◆ TASK GOAL: What lines of the data include the string "will"? Copy them all.

◆ MATERIALS PROVIDED:
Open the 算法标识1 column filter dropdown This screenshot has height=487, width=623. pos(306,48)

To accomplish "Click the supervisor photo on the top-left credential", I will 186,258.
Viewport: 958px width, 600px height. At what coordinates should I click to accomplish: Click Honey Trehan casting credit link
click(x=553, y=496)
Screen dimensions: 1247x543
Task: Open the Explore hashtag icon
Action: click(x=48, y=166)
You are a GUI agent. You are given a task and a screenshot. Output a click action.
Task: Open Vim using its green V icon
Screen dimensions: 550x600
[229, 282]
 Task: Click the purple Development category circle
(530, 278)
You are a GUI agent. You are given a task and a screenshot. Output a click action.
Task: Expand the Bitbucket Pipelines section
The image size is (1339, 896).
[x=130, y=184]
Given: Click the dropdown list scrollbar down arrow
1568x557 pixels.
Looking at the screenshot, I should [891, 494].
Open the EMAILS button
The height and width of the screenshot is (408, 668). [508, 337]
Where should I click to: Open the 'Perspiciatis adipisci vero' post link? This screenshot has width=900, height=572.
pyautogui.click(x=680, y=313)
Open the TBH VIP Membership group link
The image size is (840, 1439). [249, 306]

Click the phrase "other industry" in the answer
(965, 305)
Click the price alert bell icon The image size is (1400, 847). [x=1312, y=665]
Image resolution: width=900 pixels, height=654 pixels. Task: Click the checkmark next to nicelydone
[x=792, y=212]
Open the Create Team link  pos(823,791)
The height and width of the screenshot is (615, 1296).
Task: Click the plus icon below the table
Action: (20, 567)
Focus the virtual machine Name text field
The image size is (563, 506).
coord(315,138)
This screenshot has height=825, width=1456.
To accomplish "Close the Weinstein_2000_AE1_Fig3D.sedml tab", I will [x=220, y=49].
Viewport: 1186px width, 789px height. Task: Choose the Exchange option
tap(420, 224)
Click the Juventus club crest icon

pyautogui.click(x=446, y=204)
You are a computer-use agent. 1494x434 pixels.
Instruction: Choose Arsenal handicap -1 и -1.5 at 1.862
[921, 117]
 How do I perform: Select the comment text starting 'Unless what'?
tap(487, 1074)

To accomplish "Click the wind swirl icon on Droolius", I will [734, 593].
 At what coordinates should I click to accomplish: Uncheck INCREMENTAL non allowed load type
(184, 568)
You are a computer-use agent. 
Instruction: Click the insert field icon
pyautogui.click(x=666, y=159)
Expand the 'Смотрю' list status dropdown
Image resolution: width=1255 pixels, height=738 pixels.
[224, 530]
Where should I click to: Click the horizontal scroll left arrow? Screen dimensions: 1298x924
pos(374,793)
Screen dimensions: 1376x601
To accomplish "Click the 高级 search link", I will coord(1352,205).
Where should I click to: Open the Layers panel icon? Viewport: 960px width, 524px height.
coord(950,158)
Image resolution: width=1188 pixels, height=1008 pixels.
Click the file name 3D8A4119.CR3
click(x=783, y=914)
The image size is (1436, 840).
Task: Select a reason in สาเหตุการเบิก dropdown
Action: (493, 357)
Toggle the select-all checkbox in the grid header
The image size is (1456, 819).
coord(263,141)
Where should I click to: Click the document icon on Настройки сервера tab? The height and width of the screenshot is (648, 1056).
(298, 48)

◆ SOLUTION FOR THIS EXERCISE:
To accomplish "Click the supervisor photo on the top-left credential", I will 186,258.
To accomplish "Close the Weinstein_2000_AE1_Fig3D.sedml tab", I will [x=220, y=49].
To accomplish "Click the wind swirl icon on Droolius", I will [734, 593].
To accomplish "Click the 高级 search link", I will coord(1352,205).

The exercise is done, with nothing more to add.